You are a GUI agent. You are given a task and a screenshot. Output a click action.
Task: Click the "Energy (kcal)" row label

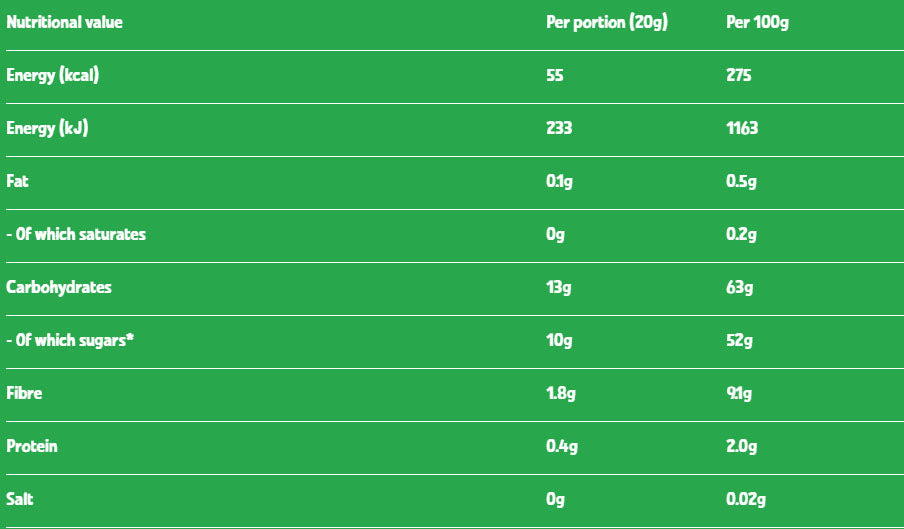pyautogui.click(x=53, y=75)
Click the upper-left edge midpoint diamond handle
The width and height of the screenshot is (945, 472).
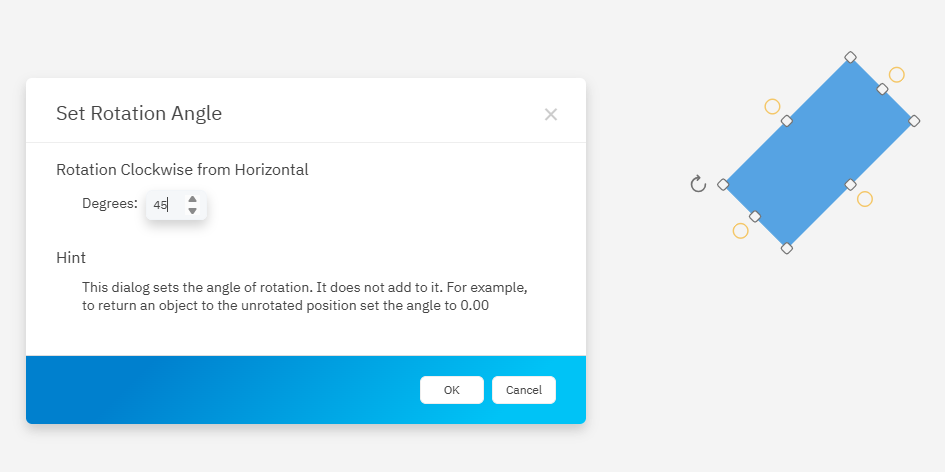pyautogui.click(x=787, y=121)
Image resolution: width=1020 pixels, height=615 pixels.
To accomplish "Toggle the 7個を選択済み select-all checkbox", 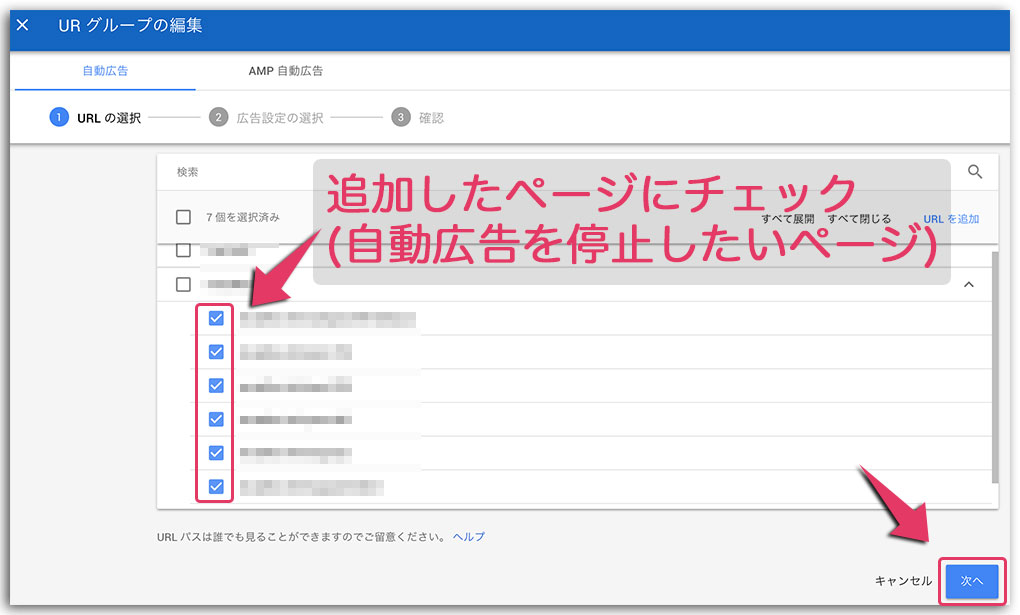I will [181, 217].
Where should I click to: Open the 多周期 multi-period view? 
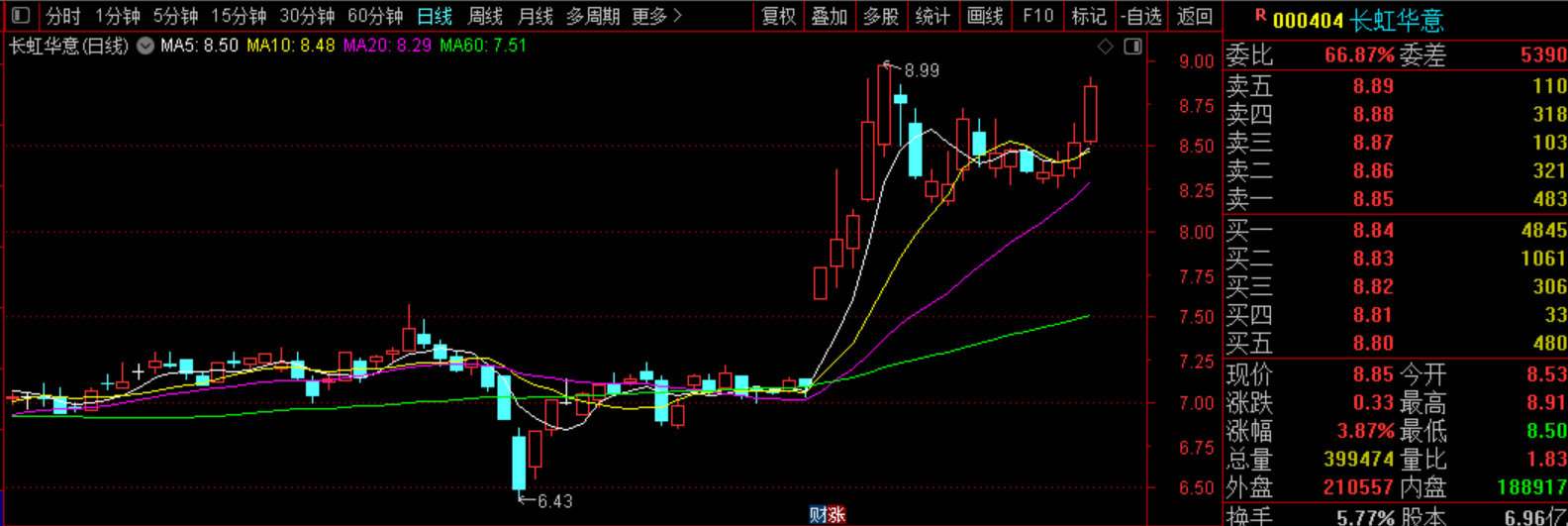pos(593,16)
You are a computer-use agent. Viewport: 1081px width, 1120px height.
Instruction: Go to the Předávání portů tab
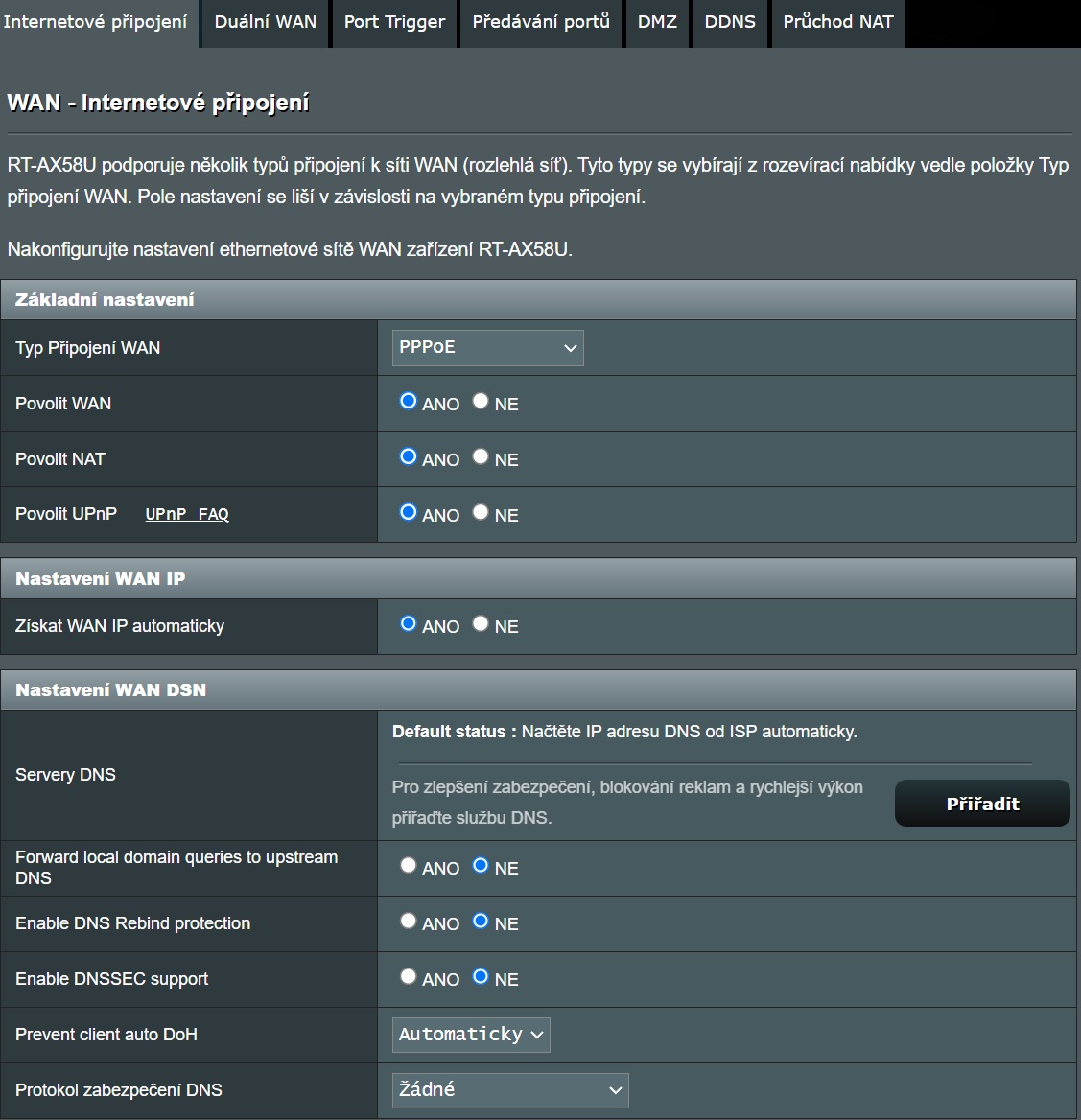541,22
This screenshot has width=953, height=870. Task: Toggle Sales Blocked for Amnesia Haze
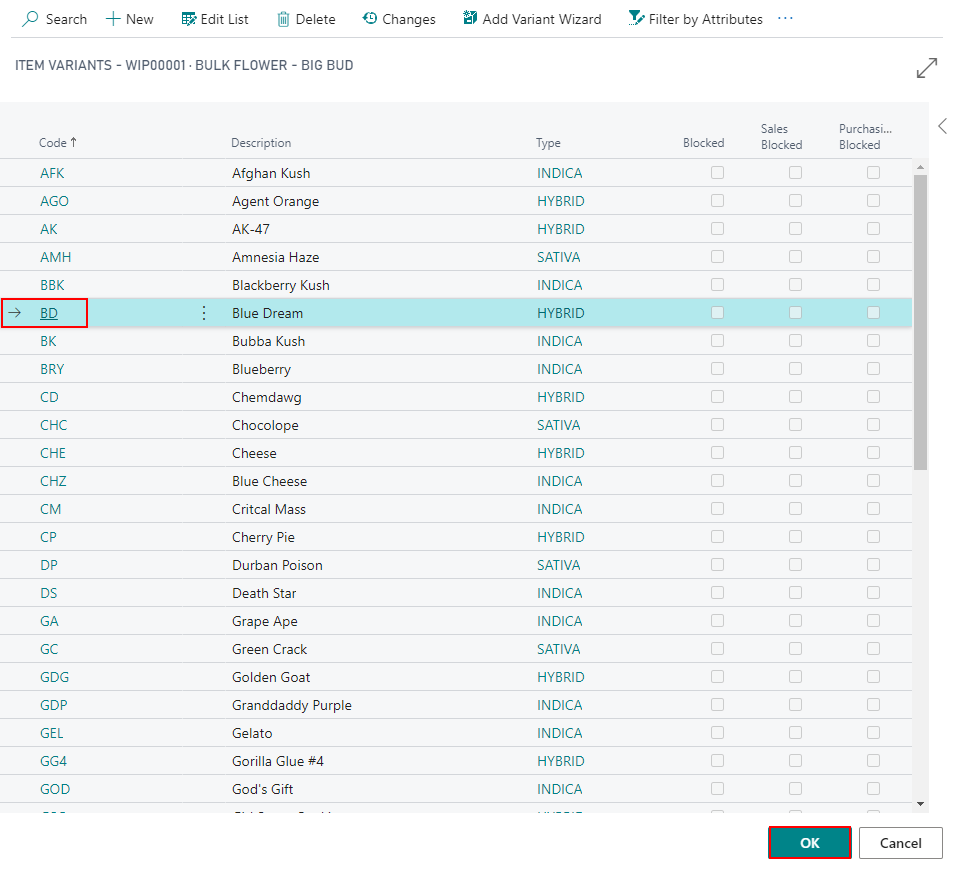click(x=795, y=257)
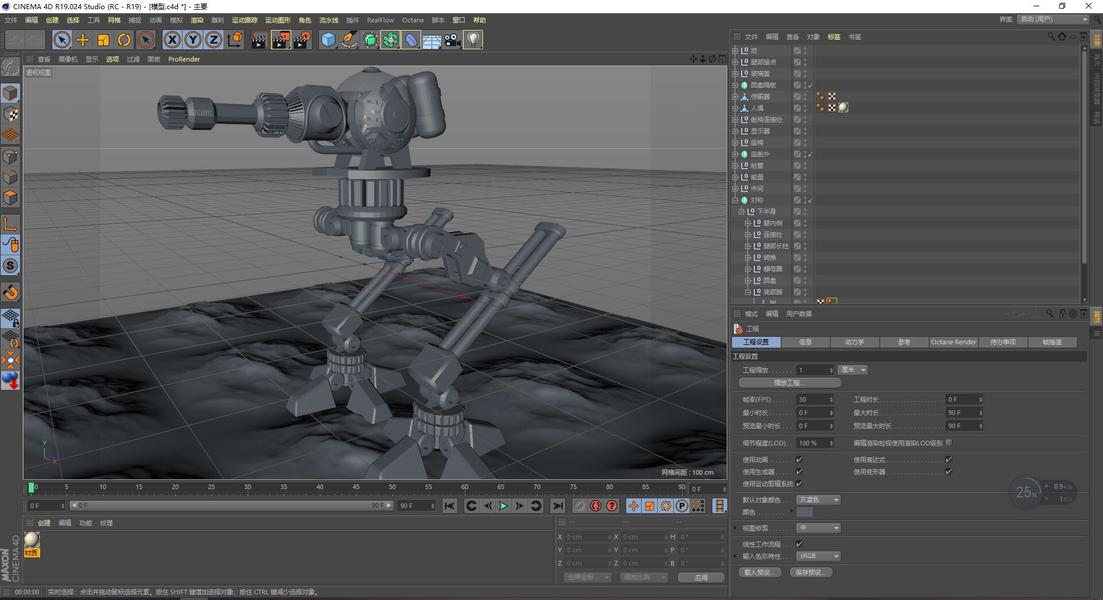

● ● ● ● ● ● ●

*Prompt*
In the listing above, find each line with "agent" and copy it.

*Answer to this problem*
You are a GUI agent. You are given a task and a screenshot. Output a click action.
You are a computer-use agent. Viewport: 1081px width, 1120px height.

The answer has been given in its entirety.